▶ WRITTEN INSTRUCTION: Copy the lines below word for word, starting with the line that contains "Image resolution: width=2100" and going on through the final line.

▶ DATASET ROWS:
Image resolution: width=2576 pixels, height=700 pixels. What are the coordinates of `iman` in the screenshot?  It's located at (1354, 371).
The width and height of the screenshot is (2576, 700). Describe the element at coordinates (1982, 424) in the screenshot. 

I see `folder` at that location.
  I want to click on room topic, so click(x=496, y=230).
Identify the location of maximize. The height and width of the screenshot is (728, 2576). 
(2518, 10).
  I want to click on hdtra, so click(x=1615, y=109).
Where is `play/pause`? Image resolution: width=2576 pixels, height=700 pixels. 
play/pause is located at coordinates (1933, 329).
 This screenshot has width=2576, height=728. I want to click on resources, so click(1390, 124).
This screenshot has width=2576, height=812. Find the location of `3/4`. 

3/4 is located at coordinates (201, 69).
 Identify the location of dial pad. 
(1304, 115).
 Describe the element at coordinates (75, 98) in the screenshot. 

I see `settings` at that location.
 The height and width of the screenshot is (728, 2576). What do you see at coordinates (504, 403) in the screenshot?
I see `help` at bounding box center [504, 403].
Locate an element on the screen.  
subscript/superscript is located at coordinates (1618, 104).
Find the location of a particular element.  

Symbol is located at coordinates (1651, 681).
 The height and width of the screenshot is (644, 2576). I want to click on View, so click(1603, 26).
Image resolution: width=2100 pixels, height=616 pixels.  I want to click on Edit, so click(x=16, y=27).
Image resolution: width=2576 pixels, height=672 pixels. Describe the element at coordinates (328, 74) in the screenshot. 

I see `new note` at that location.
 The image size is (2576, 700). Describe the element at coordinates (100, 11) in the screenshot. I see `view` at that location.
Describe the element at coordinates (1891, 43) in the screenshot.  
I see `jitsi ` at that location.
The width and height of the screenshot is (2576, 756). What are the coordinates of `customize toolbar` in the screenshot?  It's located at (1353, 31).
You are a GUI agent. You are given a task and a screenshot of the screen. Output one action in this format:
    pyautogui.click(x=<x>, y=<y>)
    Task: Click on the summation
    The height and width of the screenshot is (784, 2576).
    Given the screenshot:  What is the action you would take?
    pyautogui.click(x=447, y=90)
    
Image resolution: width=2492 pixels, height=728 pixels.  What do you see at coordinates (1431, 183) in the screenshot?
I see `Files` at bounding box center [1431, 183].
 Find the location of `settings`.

▶ SOLUTION TO THIS PROBLEM:
Image resolution: width=2100 pixels, height=616 pixels.  I want to click on Edit, so click(x=16, y=27).
Image resolution: width=2576 pixels, height=672 pixels. Describe the element at coordinates (328, 74) in the screenshot. 

I see `new note` at that location.
 The image size is (2576, 700). Describe the element at coordinates (100, 11) in the screenshot. I see `view` at that location.
Describe the element at coordinates (1891, 43) in the screenshot.  
I see `jitsi ` at that location.
The width and height of the screenshot is (2576, 756). What are the coordinates of `customize toolbar` in the screenshot?  It's located at (1353, 31).
You are a GUI agent. You are given a task and a screenshot of the screen. Output one action in this format:
    pyautogui.click(x=<x>, y=<y>)
    Task: Click on the summation
    The height and width of the screenshot is (784, 2576).
    Given the screenshot:  What is the action you would take?
    pyautogui.click(x=447, y=90)
    
Image resolution: width=2492 pixels, height=728 pixels.  What do you see at coordinates (1431, 183) in the screenshot?
I see `Files` at bounding box center [1431, 183].
 Find the location of `settings`.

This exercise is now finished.